Saved entries
○ ○ ○
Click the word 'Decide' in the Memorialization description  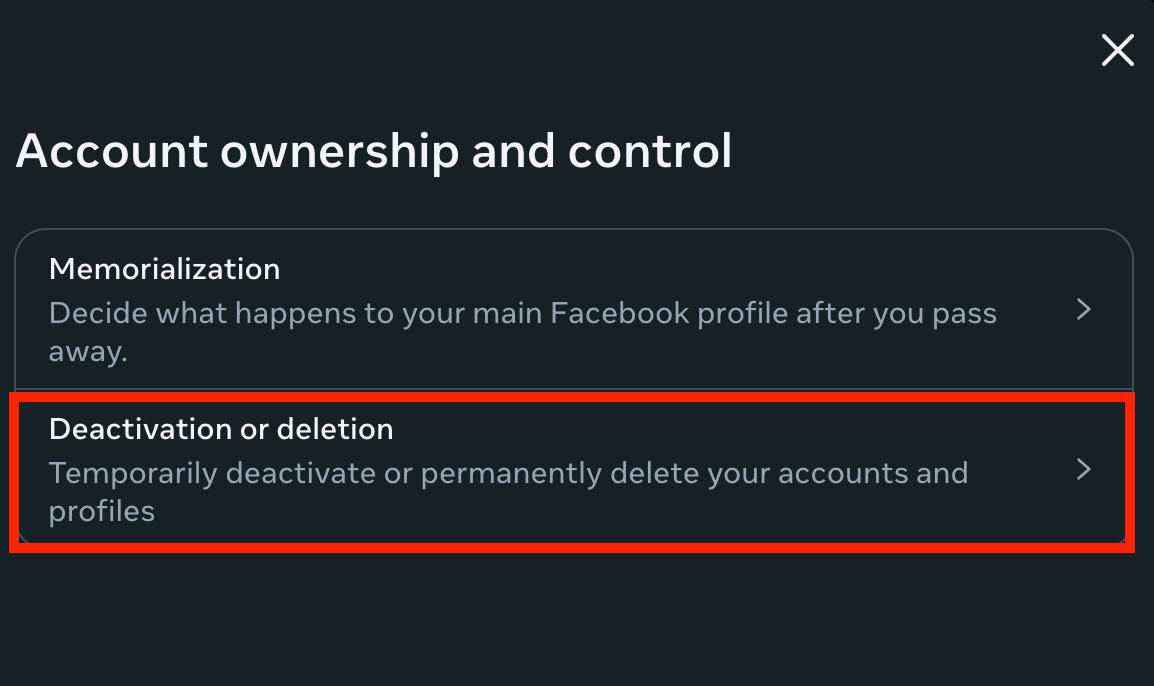coord(93,314)
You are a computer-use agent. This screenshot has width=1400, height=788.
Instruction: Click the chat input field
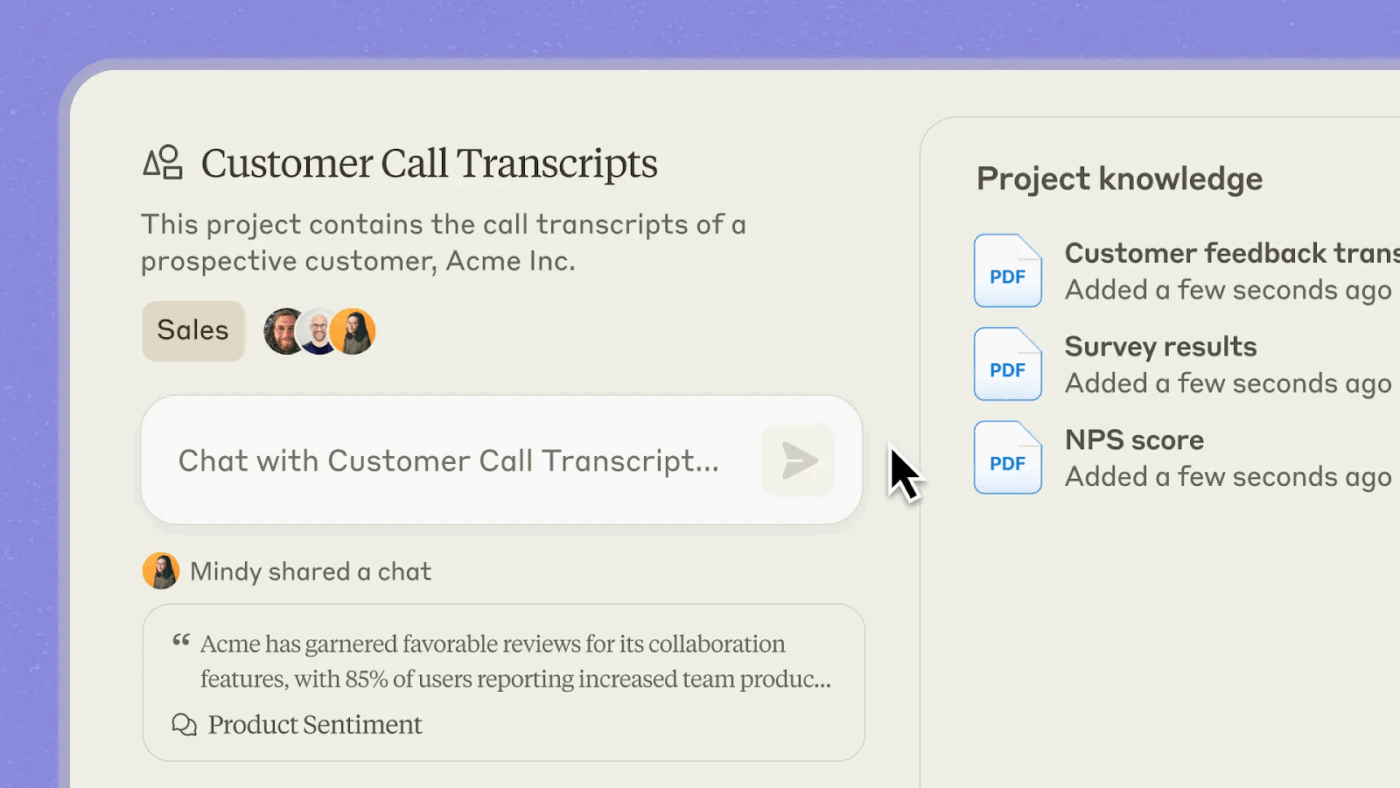450,460
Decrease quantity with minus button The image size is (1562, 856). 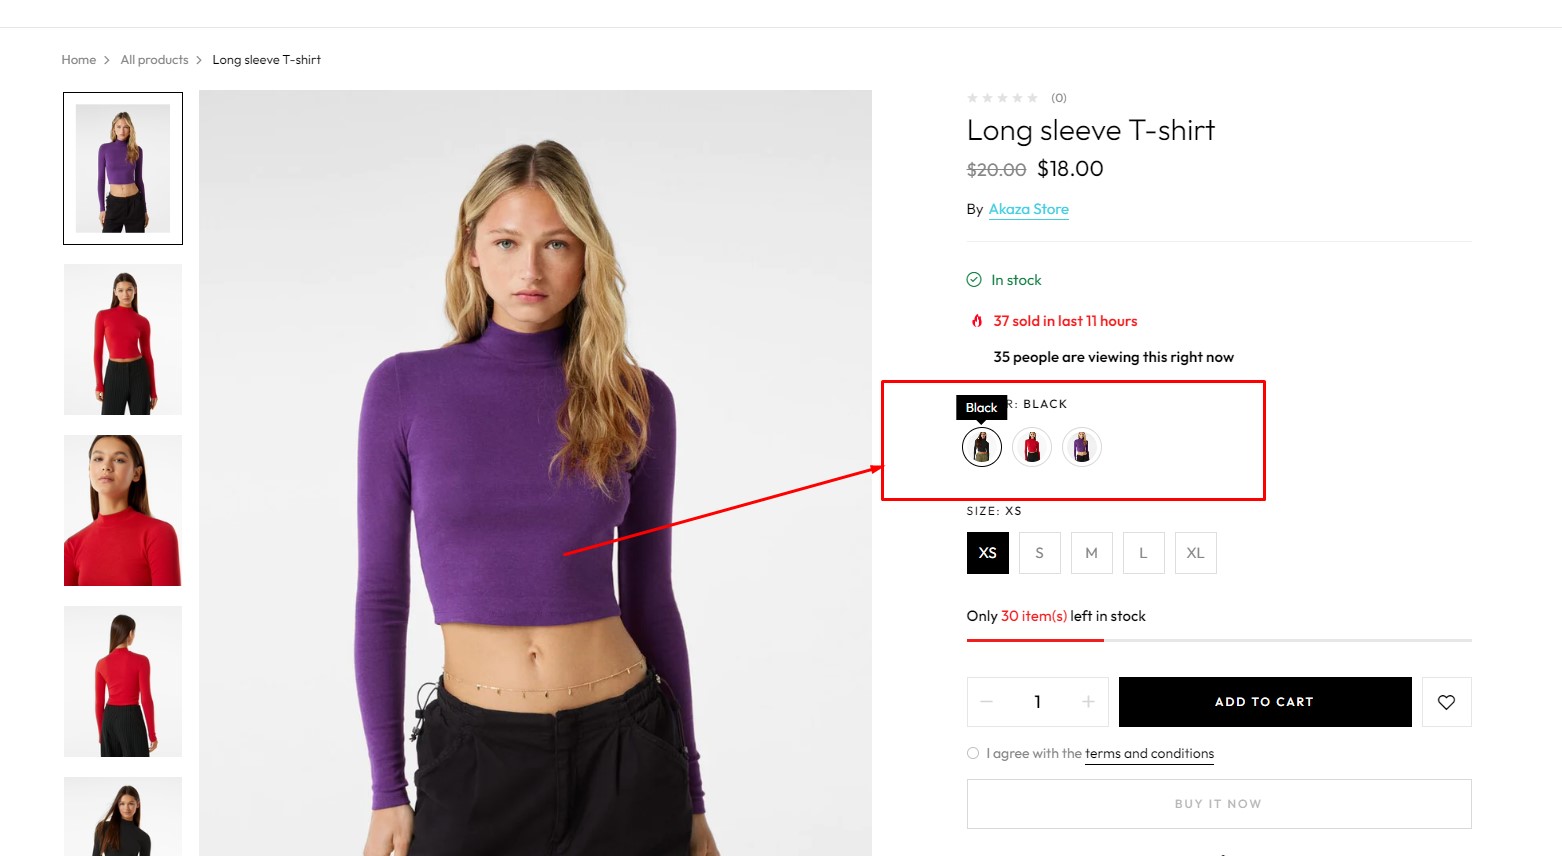987,702
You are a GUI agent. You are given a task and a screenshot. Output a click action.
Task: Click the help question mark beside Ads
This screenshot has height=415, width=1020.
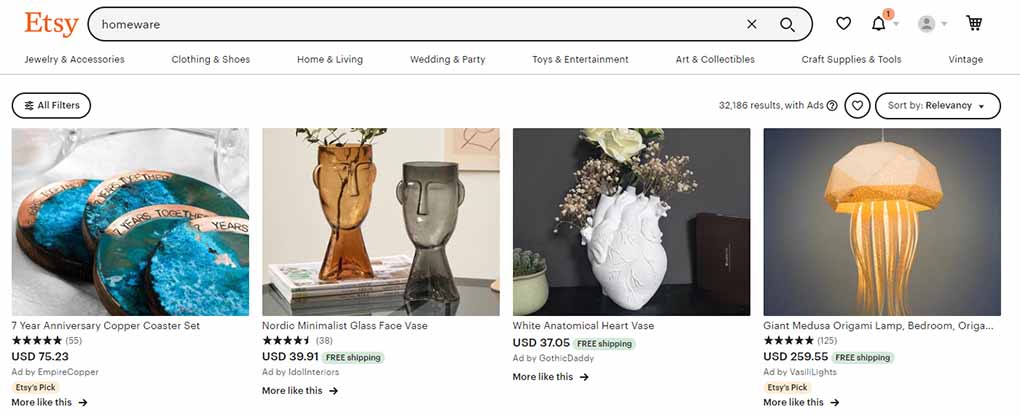pos(831,105)
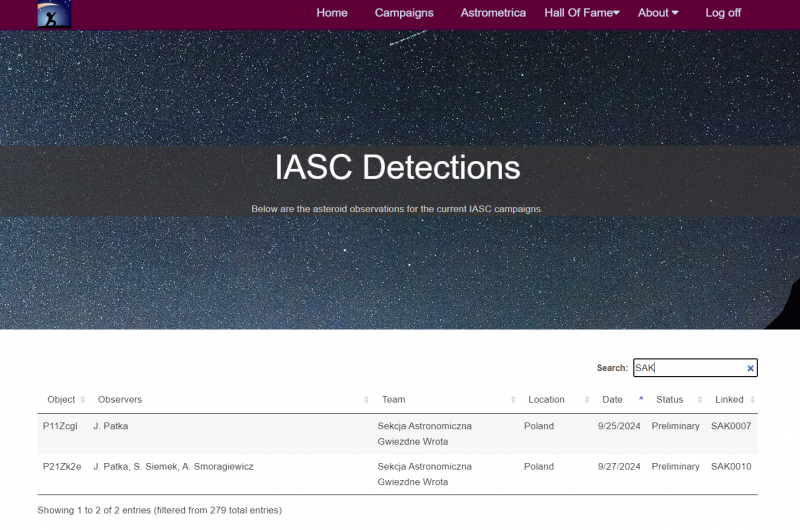
Task: Select the P21Zk2e object row
Action: (61, 467)
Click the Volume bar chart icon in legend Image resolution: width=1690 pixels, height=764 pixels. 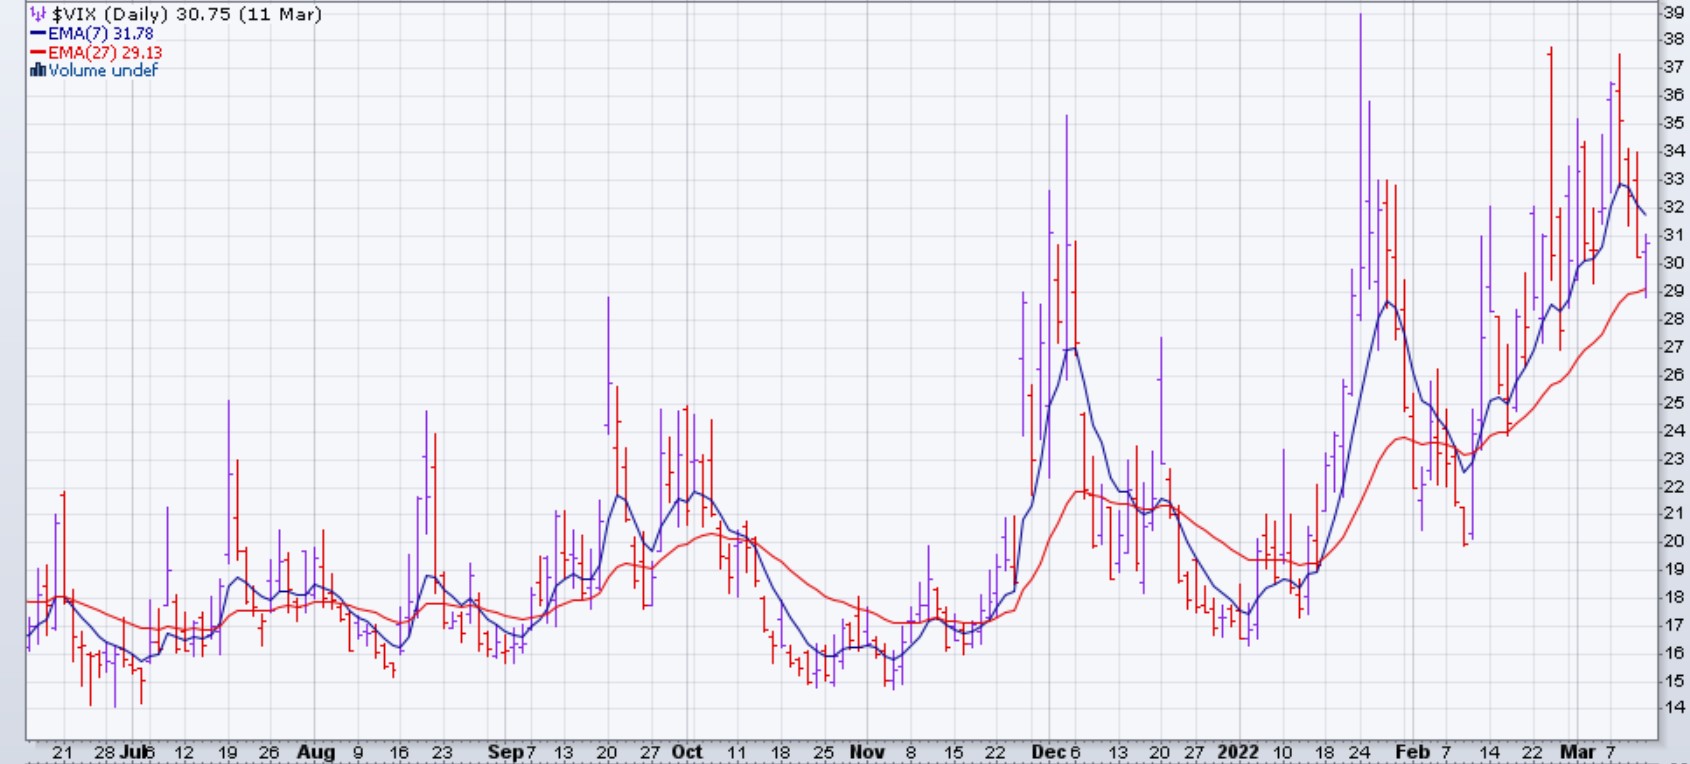[38, 70]
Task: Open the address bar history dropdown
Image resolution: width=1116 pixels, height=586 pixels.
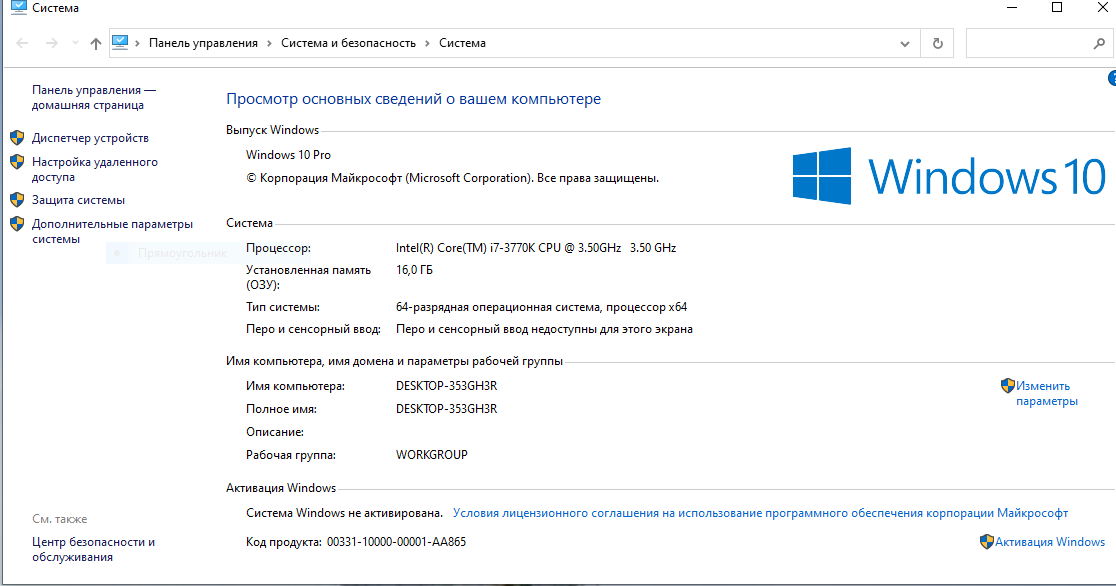Action: (x=905, y=44)
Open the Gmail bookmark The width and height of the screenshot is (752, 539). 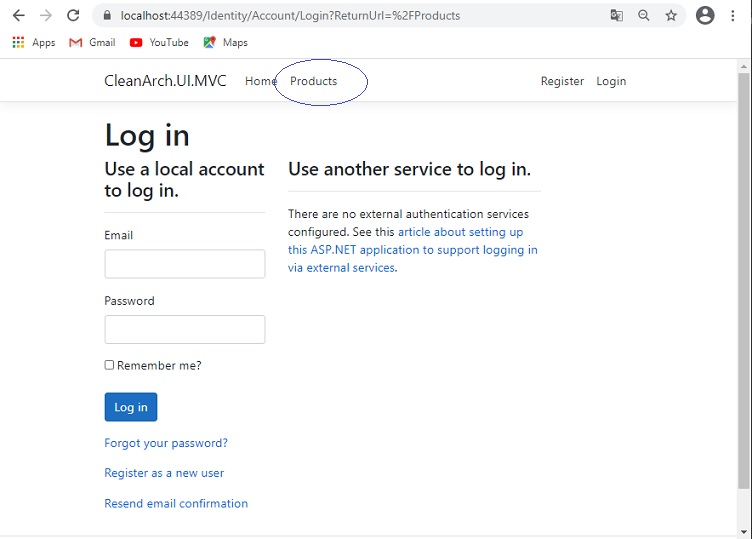click(x=92, y=43)
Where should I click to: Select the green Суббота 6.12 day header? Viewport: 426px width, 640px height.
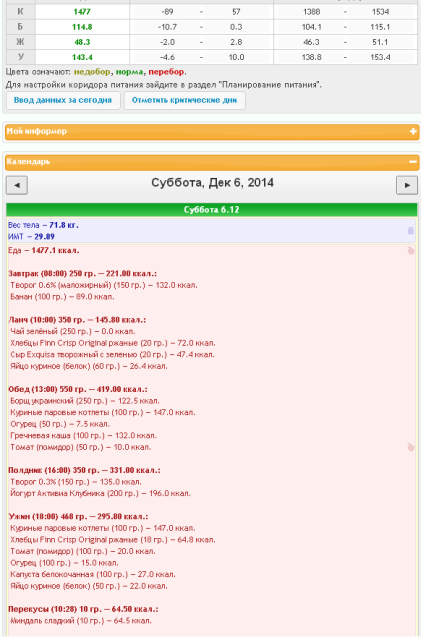(x=212, y=210)
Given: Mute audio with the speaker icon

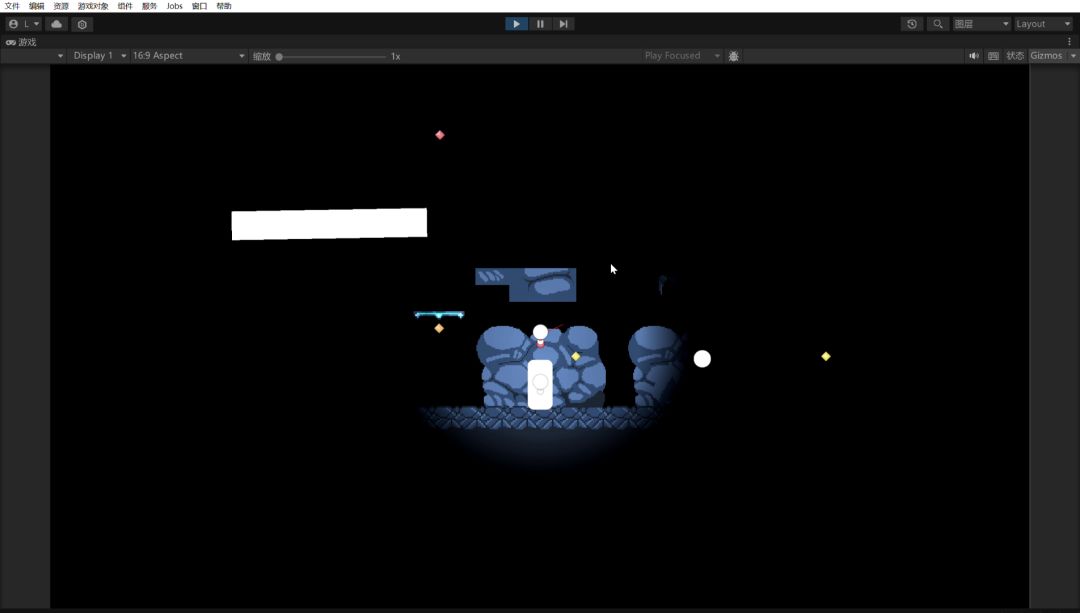Looking at the screenshot, I should (x=973, y=56).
○ ○ ○
_Work item_
If a line contains the string "agent", it counts toward the total; state that total for the records above and nothing more.

_Reply_
2